--- TASK TO CARRY OUT ---
Starting at the line that contains "Image resolution: width=356" and ending with the line that contains "Looking at the", recast those records as a Markdown table. Use two columns, No. and Text, number each row, and leave out any blank lines.
____ EXTRACTED RECORDS
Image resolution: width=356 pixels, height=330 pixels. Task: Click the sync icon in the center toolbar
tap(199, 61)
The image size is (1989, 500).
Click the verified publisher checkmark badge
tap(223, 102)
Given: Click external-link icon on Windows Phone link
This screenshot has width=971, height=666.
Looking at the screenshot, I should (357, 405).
________
____ EXTRACTED RECORDS
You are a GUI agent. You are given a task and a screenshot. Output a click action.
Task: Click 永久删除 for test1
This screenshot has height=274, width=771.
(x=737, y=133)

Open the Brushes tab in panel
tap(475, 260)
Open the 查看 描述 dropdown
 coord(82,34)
________
--- SOLUTION FOR THIS EXERCISE ---
| No. | Text |
|---|---|
| 1 | Image resolution: width=356 pixels, height=330 pixels. Task: Click the sync icon in the center toolbar |
| 2 | tap(199, 61) |
| 3 | The image size is (1989, 500). |
| 4 | Click the verified publisher checkmark badge |
| 5 | tap(223, 102) |
| 6 | Given: Click external-link icon on Windows Phone link |
| 7 | This screenshot has width=971, height=666. |
| 8 | Looking at the screenshot, I should (357, 405). |